* EXERCISE DESCRIPTION
Reproduce the following data word for word, keeping every line unchanged.

Records from a collection
+---+
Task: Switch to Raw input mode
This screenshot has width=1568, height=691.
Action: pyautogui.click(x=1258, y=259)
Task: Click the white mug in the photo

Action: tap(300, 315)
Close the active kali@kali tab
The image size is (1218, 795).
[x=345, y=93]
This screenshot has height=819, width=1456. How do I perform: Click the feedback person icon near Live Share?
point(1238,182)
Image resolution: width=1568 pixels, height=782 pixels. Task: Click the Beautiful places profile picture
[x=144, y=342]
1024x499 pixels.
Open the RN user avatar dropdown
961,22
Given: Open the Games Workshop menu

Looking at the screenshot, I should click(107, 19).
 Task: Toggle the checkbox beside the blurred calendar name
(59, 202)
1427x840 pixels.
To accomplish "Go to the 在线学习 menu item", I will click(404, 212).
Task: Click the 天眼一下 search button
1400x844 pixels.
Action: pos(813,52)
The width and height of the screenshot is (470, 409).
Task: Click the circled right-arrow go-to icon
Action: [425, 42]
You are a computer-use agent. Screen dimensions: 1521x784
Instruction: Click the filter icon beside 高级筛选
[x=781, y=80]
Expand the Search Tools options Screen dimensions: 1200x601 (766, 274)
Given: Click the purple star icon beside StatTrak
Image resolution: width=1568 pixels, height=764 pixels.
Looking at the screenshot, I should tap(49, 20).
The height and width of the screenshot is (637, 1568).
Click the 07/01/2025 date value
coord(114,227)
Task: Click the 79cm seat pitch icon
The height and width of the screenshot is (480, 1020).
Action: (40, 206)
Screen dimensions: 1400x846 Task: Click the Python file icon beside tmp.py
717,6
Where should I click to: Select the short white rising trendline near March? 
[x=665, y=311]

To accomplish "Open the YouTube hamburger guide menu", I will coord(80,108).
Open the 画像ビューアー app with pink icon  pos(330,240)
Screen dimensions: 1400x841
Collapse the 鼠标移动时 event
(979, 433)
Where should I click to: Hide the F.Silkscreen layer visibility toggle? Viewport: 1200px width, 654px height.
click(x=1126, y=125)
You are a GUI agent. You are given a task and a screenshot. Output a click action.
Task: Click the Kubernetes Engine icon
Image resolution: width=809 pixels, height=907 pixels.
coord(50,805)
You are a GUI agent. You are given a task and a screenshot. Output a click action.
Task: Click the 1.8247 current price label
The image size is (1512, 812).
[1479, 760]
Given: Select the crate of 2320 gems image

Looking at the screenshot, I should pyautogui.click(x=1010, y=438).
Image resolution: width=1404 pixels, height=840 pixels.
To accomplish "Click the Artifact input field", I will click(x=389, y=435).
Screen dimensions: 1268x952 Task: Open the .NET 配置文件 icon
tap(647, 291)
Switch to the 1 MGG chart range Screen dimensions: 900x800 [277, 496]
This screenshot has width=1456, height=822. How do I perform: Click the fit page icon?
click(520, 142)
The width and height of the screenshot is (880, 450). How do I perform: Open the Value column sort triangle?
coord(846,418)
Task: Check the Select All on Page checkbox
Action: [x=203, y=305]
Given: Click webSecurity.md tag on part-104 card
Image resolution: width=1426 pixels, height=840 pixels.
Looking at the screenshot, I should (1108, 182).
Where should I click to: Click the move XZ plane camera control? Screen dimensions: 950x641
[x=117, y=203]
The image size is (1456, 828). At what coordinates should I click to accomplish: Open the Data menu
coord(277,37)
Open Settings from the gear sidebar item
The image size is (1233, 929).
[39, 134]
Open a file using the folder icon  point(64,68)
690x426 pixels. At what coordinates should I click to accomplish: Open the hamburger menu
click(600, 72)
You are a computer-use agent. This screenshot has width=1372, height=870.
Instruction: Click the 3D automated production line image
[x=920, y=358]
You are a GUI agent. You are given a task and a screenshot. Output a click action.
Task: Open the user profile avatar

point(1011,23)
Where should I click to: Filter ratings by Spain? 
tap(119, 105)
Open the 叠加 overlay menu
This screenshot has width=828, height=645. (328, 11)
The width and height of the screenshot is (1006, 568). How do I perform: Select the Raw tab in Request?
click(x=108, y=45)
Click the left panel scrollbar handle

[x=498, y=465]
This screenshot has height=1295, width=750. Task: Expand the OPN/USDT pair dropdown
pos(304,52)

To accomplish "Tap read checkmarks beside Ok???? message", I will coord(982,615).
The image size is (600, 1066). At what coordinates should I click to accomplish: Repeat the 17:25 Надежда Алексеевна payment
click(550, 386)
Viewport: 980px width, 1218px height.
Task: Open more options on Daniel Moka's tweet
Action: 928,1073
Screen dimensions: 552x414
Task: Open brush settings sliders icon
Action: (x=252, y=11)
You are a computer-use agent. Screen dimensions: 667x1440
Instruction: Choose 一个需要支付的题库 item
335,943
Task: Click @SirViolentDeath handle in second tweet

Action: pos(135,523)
+---+
* TASK SOLUTION
Task: Switch to Raw input mode
This screenshot has width=1568, height=691.
Action: pyautogui.click(x=1258, y=259)
Task: Click the white mug in the photo

Action: tap(300, 315)
Close the active kali@kali tab
The image size is (1218, 795).
[x=345, y=93]
This screenshot has height=819, width=1456. How do I perform: Click the feedback person icon near Live Share?
point(1238,182)
Image resolution: width=1568 pixels, height=782 pixels. Task: Click the Beautiful places profile picture
[x=144, y=342]
1024x499 pixels.
Open the RN user avatar dropdown
961,22
Given: Open the Games Workshop menu

Looking at the screenshot, I should click(107, 19).
 Task: Toggle the checkbox beside the blurred calendar name
(59, 202)
1427x840 pixels.
To accomplish "Go to the 在线学习 menu item", I will click(404, 212).
Task: Click the 天眼一下 search button
1400x844 pixels.
Action: pos(813,52)
The width and height of the screenshot is (470, 409).
Task: Click the circled right-arrow go-to icon
Action: [425, 42]
You are a computer-use agent. Screen dimensions: 1521x784
Instruction: Click the filter icon beside 高级筛选
[x=781, y=80]
Expand the Search Tools options Screen dimensions: 1200x601 (766, 274)
Given: Click the purple star icon beside StatTrak
Image resolution: width=1568 pixels, height=764 pixels.
Looking at the screenshot, I should tap(49, 20).
The height and width of the screenshot is (637, 1568).
Click the 07/01/2025 date value
coord(114,227)
Task: Click the 79cm seat pitch icon
The height and width of the screenshot is (480, 1020).
Action: (40, 206)
Screen dimensions: 1400x846 Task: Click the Python file icon beside tmp.py
717,6
Where should I click to: Select the short white rising trendline near March? 
[x=665, y=311]

To accomplish "Open the YouTube hamburger guide menu", I will coord(80,108).
Open the 画像ビューアー app with pink icon  pos(330,240)
Screen dimensions: 1400x841
Collapse the 鼠标移动时 event
(979, 433)
Where should I click to: Hide the F.Silkscreen layer visibility toggle? Viewport: 1200px width, 654px height.
click(x=1126, y=125)
You are a GUI agent. You are given a task and a screenshot. Output a click action.
Task: Click the Kubernetes Engine icon
Image resolution: width=809 pixels, height=907 pixels.
coord(50,805)
You are a GUI agent. You are given a task and a screenshot. Output a click action.
Task: Click the 1.8247 current price label
The image size is (1512, 812).
[1479, 760]
Given: Select the crate of 2320 gems image

Looking at the screenshot, I should pyautogui.click(x=1010, y=438).
Image resolution: width=1404 pixels, height=840 pixels.
To accomplish "Click the Artifact input field", I will click(x=389, y=435).
Screen dimensions: 1268x952 Task: Open the .NET 配置文件 icon
tap(647, 291)
Switch to the 1 MGG chart range Screen dimensions: 900x800 [277, 496]
This screenshot has width=1456, height=822. How do I perform: Click the fit page icon?
click(520, 142)
The width and height of the screenshot is (880, 450). How do I perform: Open the Value column sort triangle?
coord(846,418)
Task: Check the Select All on Page checkbox
Action: [x=203, y=305]
Given: Click webSecurity.md tag on part-104 card
Image resolution: width=1426 pixels, height=840 pixels.
Looking at the screenshot, I should (1108, 182).
Where should I click to: Click the move XZ plane camera control? Screen dimensions: 950x641
[x=117, y=203]
The image size is (1456, 828). At what coordinates should I click to accomplish: Open the Data menu
coord(277,37)
Open Settings from the gear sidebar item
The image size is (1233, 929).
[39, 134]
Open a file using the folder icon  point(64,68)
690x426 pixels. At what coordinates should I click to accomplish: Open the hamburger menu
click(600, 72)
You are a computer-use agent. This screenshot has width=1372, height=870.
Instruction: Click the 3D automated production line image
[x=920, y=358]
You are a GUI agent. You are given a task and a screenshot. Output a click action.
Task: Open the user profile avatar

point(1011,23)
Where should I click to: Filter ratings by Spain? 
tap(119, 105)
Open the 叠加 overlay menu
This screenshot has width=828, height=645. (328, 11)
The width and height of the screenshot is (1006, 568). How do I perform: Select the Raw tab in Request?
click(x=108, y=45)
Click the left panel scrollbar handle

[x=498, y=465]
This screenshot has height=1295, width=750. Task: Expand the OPN/USDT pair dropdown
pos(304,52)

To accomplish "Tap read checkmarks beside Ok???? message", I will coord(982,615).
The image size is (600, 1066). At what coordinates should I click to accomplish: Repeat the 17:25 Надежда Алексеевна payment
click(550, 386)
Viewport: 980px width, 1218px height.
Task: Open more options on Daniel Moka's tweet
Action: 928,1073
Screen dimensions: 552x414
Task: Open brush settings sliders icon
Action: (x=252, y=11)
You are a computer-use agent. Screen dimensions: 667x1440
Instruction: Choose 一个需要支付的题库 item
335,943
Task: Click @SirViolentDeath handle in second tweet

Action: pos(135,523)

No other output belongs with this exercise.